Whether you live in separate homes or separate cities, sharing the parenting of a child requires a special touch, and a willingness to put your child’s needs and feelings ahead of your own.

Today, many marriages end in divorce and in many cases parents are choosing joint custody arrangements for their children. This means that any major decisions are shared, and that the kids spend ample time with both parents. While this arrangement is often better for children, it can be challenging for the parents. The secret to successful shared parenting begins with a positive outlook. It is important to first, not view yourself as a failure because your marriage has ended. Marriages end and should be viewed as a failure. Believe your children aren’t going to be failures because a marriage has ended. When a marriage has ended the family simply becomes a different type of family. It becomes two units each headed by a parent rather than one unit headed by two parents.

While there are often feeling of anger and bitterness between parents, in order to co-parent successfully it’s vital that these feelings are put aside so that parents can develop a parenting partnership based on the needs of the child rather than your own needs.
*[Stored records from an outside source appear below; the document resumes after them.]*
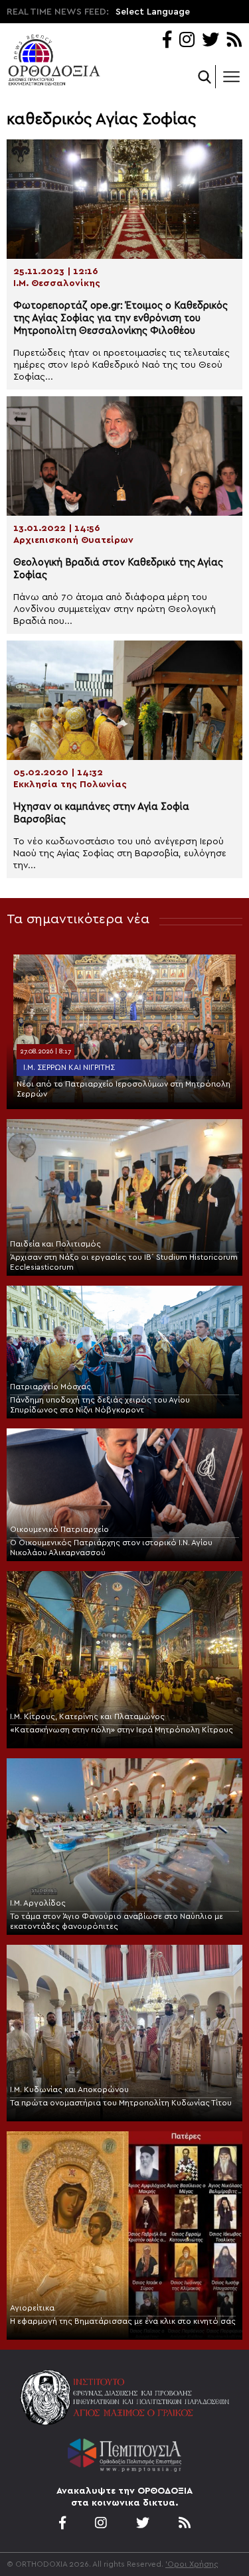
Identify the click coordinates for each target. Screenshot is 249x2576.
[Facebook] (167, 41)
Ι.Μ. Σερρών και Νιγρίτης (69, 1067)
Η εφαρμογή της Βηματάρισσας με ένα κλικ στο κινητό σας (123, 2321)
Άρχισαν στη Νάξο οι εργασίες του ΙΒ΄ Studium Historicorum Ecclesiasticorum (124, 1262)
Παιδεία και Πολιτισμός (55, 1244)
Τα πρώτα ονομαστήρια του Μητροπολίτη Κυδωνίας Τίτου (121, 2103)
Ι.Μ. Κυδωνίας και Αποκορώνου (69, 2089)
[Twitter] (210, 41)
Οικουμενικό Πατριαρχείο (59, 1529)
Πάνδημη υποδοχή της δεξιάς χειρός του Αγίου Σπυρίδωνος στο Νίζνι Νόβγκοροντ (100, 1405)
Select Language (153, 12)
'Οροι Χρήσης (191, 2564)
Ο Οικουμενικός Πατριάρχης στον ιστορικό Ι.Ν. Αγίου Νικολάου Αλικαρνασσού (111, 1547)
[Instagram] (187, 41)
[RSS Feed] (234, 41)
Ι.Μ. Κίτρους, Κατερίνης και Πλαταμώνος (87, 1716)
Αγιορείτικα (32, 2308)
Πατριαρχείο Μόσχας (50, 1387)
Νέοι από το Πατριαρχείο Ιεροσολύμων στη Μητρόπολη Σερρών (123, 1089)
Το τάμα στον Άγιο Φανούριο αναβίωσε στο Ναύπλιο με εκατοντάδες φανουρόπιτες (116, 1921)
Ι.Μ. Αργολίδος (38, 1903)
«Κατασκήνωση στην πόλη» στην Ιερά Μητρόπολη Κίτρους (121, 1730)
But for divorced parents, separated from their children by hundreds or thousands of miles, shared parenting needs to be handled differently. In this situation remaining a part of your child’s life in spite of the miles separating you, has it’s own challenges. When you do have some one on one time with your child, it may require a light touch and a more gentle hand, allowing the child to set more of the standard of how they wish to behave so that you’re not coming down with an artificial and foreign regime for the child.

It is vital for parents to communicate with their children to understand what they want and need from both parents. Then it’s vital that parents put their feelings about their relationship on the back burner so that they can put their children’s feelings and needs first.